We inherently suffer the fear of the unknown, the fear of change. Why not conquer this fear and throw ourselves out there? The worst thing that could happen is that the stories of our lives would be worth telling.
March 2012 – Med school finally became tangible. At a meeting with a school counselor in Oslo, I learned that there was an entrance exam in two weeks time and that I was eligible to apply.
Entrance exam 1
After I was finished he said, “I am going to change my mind about you. At first, I thought I would recommend that you come back in June and try again. But now, I see that you know much more than I first thought. Like your brother, I can tell that the intelligence is there. But you must review. You must review a lot. You cannot begin medical school without knowing these things. There will be no time to review the basics once you start.” He then proceeded to make some changes on my form and marked the top with an asterisk. “I will fight for you”, he told me, “But it will be hard to prove because your scores are not so good. But I will tell them that you know more and that you will review. I cannot guarantee anything. But I will tell them.”
Only four days later, on Thursday the 8th of March, we all got our acceptance letters to University of Pecs Medical School.
Christian’s 22nd Birthday
I spent all day today reading Complications and making my brother a cake for his birthday tomorrow. He is turning 22 and in lieu of recent events, I feel it is only fitting to have a medical themed cake – so I made an animal cell! I had a lot of fun doing it, though I didn’t plan for it to take all day. Hope he likes it when we wake him up tomorrow.
First round of acceptance letters
Skjalg and I just received our letters from Szeged. This was originally our first choice, but after finding out that it is not on California’s list of accredited universities, we decided against it. Skjalg got in and I got accepted to their “preparatory course”. It shouldn’t matter much since we have already decided against the school, but it still made me a little nervous. Skjalg asked me, “What are we going to do if I get into Semmelweis this round and you don’t?”
March 2013 – Second semester of first year
On conquering exam anxiety
So after listening to this a couple times, I came to a conclusion, which I immediately shared with Skjalg:
“The test is simply an evaluation of how I have been studying so far. If I pass, that’s great. I can keep on doing what I am doing and possibly make some further improvements. If I fail, yes, it will suck. However, I will be forced then to review the material more thoroughly, to learn it better and really understand it.
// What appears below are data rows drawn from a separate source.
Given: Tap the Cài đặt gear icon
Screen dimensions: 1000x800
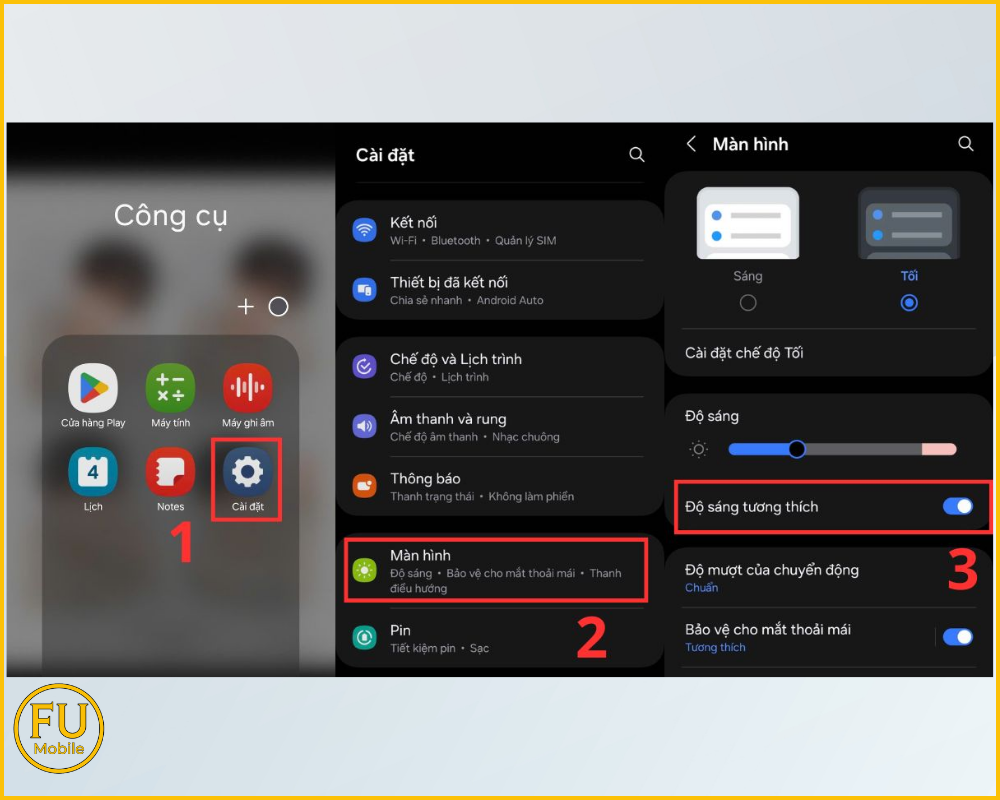Looking at the screenshot, I should 247,472.
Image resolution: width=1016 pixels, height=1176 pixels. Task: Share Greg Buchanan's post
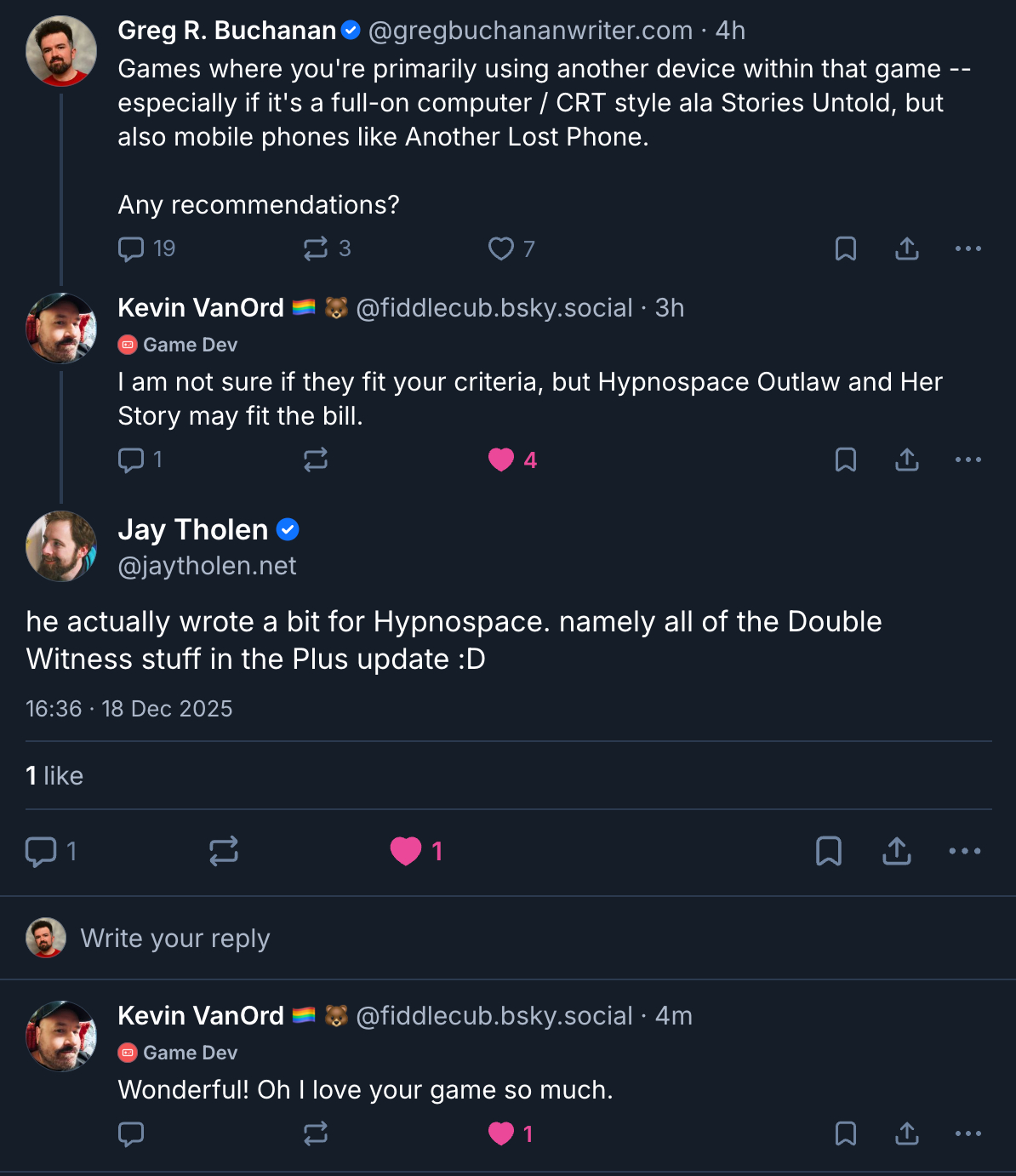[907, 248]
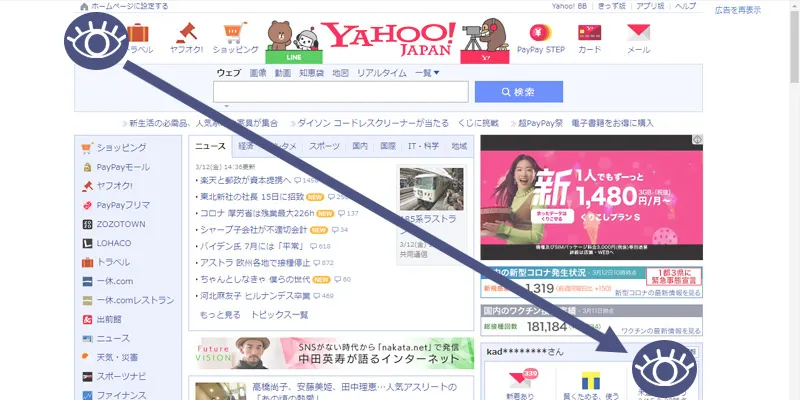The image size is (800, 400).
Task: Select LOHACO in the left sidebar
Action: pyautogui.click(x=119, y=243)
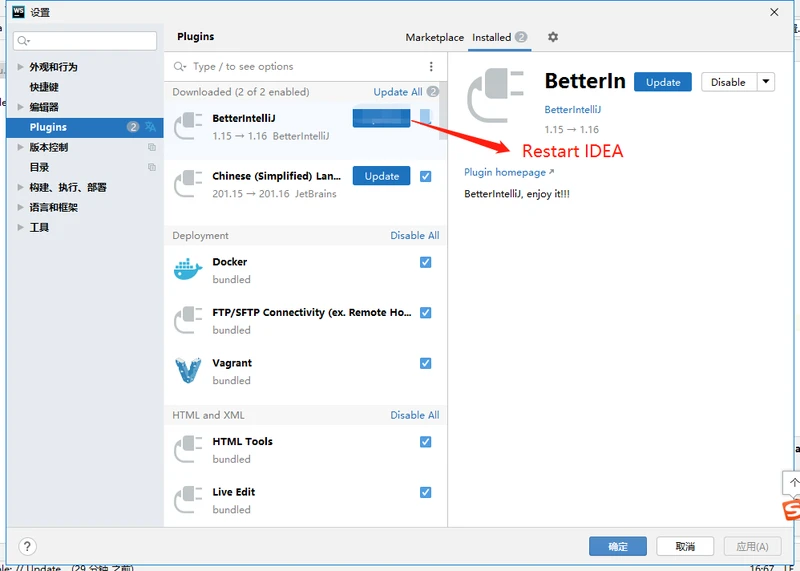Click the help question mark icon
The width and height of the screenshot is (800, 571).
28,547
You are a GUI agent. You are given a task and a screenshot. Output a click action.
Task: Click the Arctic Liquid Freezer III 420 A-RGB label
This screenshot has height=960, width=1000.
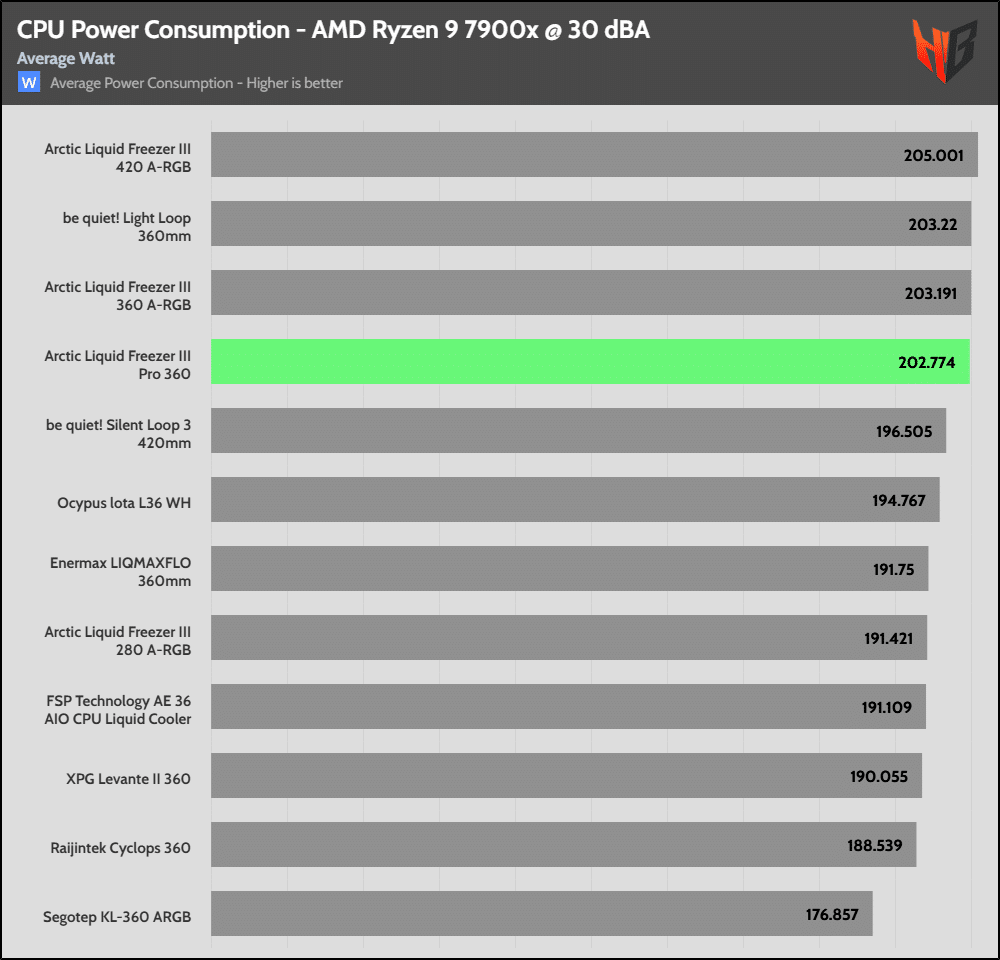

In all honestly, I benefit either way. One way is just a little more challenging.”
It’s amazing how much mental power you have over your perception of a situation. Accepting that failure was an option and thinking of the good that could come out of it, rather than focusing on the bad, put me in control. Eleanor Roosevelt’s quote “No one can make you feel inferior without your consent.” applies, not only to other people, but to yourself as well.
Mindfulness: 1 ; Defeatism: 0.
An entire post about reflection
March 2014 – Second semester of second year. Posts are less about reflection, more about midterms and studying. Although, there is one that chronicles a morning I spent enjoying the city.
Appreciating the city
Upcoming anatomy midterm
We’ve been covering anatomy superficially these past weeks and after Thursday’s physiology tests, we were ready to go hardcore anatomy. Between Friday afternoon and early Monday morning, we studied for a total of 37 hours. For this exam, Skjalg, Jannie and I decided to go through the material together. It made for a fun weekend, albeit slightly stressful. We presented topics on the giant white board, made up funny ways to remember things and peppered each other with spontaneous quizzes. In my post-midterm bliss (aka pure exhaustion) it’s hard for me to recall the horrible anxiety that slowly took root over the weekend. For that, I’m thankful.